Виктория замерла. В его голосе не было ни тепла, ни заботы. Только холодный расчет. Как будто он спрашивал о погоде или цене на хлеб.
— Дима, я… не понимаю. Она и так моя.
— Ну да, по завещанию. Но там же были нюансы, помнишь? Папа брал кредит, когда мне было восемнадцать. Я кое-что помню про созаемщиков.
Сердце екнуло. Неужели он помнит? Тогда, пятнадцать лет назад, когда они брали ипотеку, банк потребовал созаемщика. Юрий был против, но кредитный менеджер настояла — мол, так надежнее. И Дмитрия вписали в документы. Чисто формально, для подстраховки. Ему было восемнадцать, он только школу закончил.
— Дима, ты тогда даже не работал…
— Но я же созаемщик, — он пожал плечами. — И если разобраться, то имею право на долю.

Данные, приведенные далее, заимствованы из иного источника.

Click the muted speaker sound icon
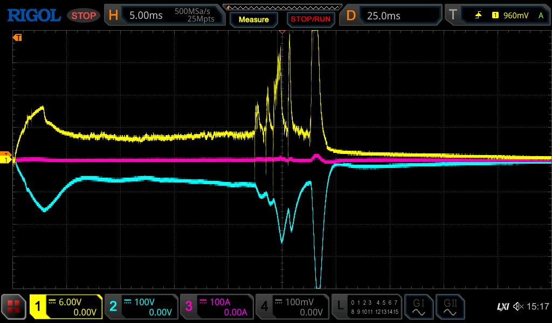The height and width of the screenshot is (323, 552). [518, 307]
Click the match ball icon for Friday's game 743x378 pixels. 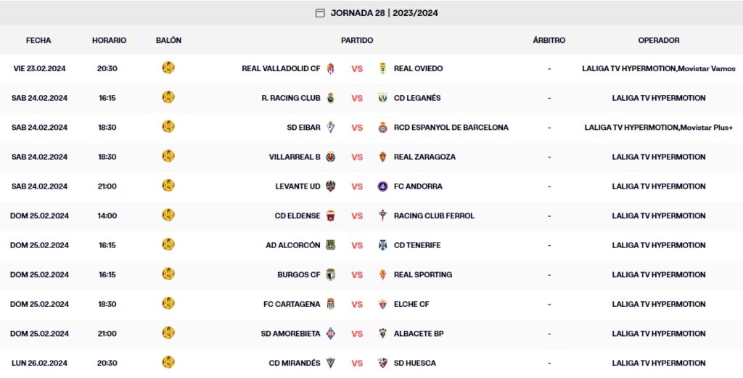[x=168, y=68]
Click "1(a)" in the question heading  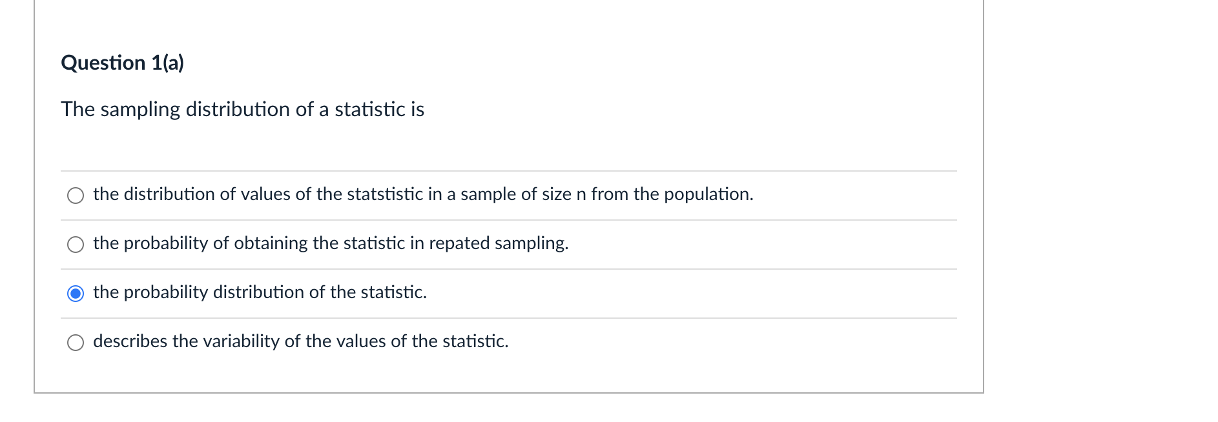coord(167,63)
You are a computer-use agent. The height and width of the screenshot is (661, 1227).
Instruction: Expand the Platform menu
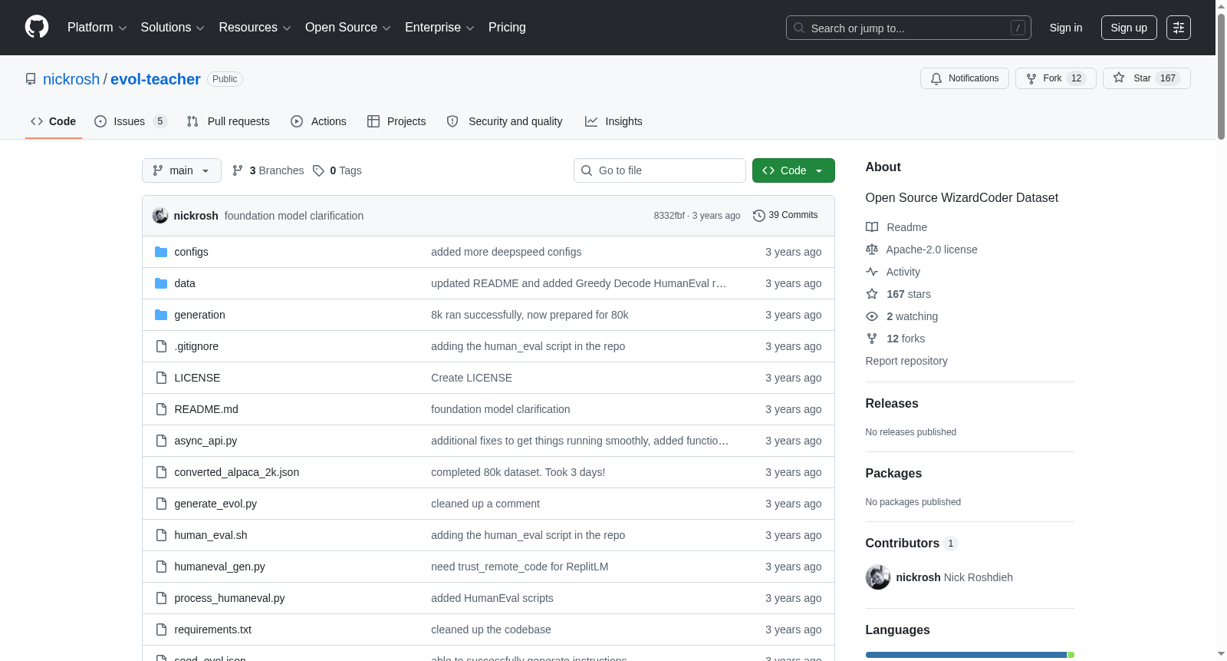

Виктория смотрела на сына и не узнавала его. Где тот мальчик, который приносил ей рисунки из школы? Где юноша, который плакал, когда у неё нашли опухоль, пусть и доброкачественную? Где её Димочка?
— Ты хочешь подать в суд? — спросила она тихо.
— Я ничего не хочу, — он допил чай и встал. — Я только предложил… но уже оформил встречу с юристом. На всякий случай.
В кабинете у адвоката
Офис Андрея Владимировича помещался в переделанной однокомнатной квартире на первом этаже пятиэтажки. Вывеска «Юридические услуги» болталась на одном гвозде, а в приемной стояло всего два стула и облезлый стол. Но Андрей Владимирович слыл в районе честным юристом, который не дерет с людей лишние деньги.
Дмитрий сидел напротив него, нервно теребя ручку авторучки. Юрист, мужчина лет пятидесяти с густыми седыми усами, внимательно изучал принесенные документы.
— Так, смотрим, — пробормотал он, водя пальцем по строчкам. — Кредитный договор от две тысячи девятого года. Основной заемщик — Юрий Петрович Соколов, созаемщик — Дмитрий Юрьевич Соколов. Да, ты здесь фигурируешь.
— И что это значит? — Дмитрий подался вперед.
— А значит это, молодой человек, что формально ты несешь ответственность по этому кредиту наравне с отцом. И имеешь право претендовать на долю в залоговом имуществе.
Дмитрий выдохнул. Значит, он был прав.
— Но, — юрист поднял указательный палец, — есть нюансы. Завещание составлено в пользу матери. Она является единственной наследницей. И главное — кто фактически выплачивал кредит все эти годы?
— Родители? Или конкретно мать? После смерти отца кто платил?
Дмитрий замялся. Он точно знал, что последние полтора года мать справлялась одна. Он даже не предлагал помочь — думал, что у неё всё под контролем.
— Мать, — признал он неохотно.
— Вот видишь. А ты что делал? Участвовал в выплатах? Жил в квартире? Помогал по хозяйству?